#### Directions
Search the entries for the word "will". Copy every line where it turns up.

(Beginning of Material provided)

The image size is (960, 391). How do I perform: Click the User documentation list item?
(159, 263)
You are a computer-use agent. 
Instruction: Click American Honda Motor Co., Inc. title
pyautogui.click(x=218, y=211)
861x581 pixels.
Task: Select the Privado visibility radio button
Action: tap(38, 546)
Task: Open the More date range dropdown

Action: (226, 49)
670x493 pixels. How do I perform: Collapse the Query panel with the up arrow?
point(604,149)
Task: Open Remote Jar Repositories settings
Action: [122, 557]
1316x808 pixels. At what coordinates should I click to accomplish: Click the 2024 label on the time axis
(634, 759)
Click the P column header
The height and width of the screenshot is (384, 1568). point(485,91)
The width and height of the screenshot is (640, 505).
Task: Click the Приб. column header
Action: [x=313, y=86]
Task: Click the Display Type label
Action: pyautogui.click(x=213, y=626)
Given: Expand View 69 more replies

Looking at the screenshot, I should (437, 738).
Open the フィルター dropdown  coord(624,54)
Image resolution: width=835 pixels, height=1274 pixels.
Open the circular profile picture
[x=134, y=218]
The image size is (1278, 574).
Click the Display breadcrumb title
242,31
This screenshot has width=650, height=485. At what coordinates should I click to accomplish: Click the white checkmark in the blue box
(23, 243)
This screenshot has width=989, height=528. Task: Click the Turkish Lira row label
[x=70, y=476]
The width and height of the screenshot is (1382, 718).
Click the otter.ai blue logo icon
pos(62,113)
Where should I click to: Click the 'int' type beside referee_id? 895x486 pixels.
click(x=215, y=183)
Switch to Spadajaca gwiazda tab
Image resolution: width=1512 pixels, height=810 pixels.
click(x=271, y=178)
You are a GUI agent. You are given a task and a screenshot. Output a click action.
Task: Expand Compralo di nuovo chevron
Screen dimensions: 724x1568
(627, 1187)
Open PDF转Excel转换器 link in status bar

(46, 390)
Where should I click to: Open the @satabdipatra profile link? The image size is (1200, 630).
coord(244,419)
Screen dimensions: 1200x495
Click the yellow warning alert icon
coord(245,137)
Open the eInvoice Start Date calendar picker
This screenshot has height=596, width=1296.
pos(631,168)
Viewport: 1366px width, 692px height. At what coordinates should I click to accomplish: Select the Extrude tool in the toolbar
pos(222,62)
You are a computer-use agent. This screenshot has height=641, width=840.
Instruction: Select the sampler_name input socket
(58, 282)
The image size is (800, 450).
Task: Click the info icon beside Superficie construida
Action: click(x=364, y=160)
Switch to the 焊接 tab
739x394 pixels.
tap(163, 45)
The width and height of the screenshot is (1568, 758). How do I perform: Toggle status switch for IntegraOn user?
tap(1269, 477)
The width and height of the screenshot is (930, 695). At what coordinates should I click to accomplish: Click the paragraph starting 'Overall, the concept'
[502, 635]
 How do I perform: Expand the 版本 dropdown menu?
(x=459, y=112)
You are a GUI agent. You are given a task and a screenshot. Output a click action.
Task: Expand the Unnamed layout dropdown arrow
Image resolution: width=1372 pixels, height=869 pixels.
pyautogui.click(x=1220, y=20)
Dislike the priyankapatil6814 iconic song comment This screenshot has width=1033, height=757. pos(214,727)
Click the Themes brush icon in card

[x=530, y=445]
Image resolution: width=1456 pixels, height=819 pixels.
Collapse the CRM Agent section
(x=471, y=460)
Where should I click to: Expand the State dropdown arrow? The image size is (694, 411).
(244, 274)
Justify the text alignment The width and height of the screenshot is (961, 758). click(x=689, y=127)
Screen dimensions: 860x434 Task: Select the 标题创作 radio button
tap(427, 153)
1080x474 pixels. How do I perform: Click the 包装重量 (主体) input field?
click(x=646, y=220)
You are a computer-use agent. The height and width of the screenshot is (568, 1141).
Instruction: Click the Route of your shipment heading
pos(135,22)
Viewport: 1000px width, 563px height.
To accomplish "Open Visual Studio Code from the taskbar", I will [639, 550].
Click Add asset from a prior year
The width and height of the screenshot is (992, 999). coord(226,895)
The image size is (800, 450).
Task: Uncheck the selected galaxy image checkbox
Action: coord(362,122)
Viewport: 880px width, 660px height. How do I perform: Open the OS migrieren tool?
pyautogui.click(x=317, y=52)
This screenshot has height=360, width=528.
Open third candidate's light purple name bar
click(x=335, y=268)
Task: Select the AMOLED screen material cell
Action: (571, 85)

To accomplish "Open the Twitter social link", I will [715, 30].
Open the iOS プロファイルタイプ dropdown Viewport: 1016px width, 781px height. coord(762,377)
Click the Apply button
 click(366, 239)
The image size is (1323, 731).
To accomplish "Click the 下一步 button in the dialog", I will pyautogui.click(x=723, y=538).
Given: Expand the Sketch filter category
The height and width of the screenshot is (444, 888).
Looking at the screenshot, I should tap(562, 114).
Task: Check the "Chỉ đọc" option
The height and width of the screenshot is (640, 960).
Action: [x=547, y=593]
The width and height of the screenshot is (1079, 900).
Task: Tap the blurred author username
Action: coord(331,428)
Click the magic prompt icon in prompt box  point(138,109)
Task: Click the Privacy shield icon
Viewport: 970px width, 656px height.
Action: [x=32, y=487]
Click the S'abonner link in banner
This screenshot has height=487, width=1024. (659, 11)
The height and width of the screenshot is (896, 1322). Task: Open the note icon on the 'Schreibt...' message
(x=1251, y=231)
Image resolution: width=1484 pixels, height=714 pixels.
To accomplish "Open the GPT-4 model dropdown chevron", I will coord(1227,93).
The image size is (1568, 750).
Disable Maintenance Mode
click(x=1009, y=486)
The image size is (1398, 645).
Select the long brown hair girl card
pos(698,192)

(End of Material provided)

#### Output for this exercise
To accomplish "Open Visual Studio Code from the taskbar", I will [639, 550].
To accomplish "Open the Twitter social link", I will [715, 30].
To accomplish "Click the 下一步 button in the dialog", I will pyautogui.click(x=723, y=538).
To accomplish "Open the GPT-4 model dropdown chevron", I will coord(1227,93).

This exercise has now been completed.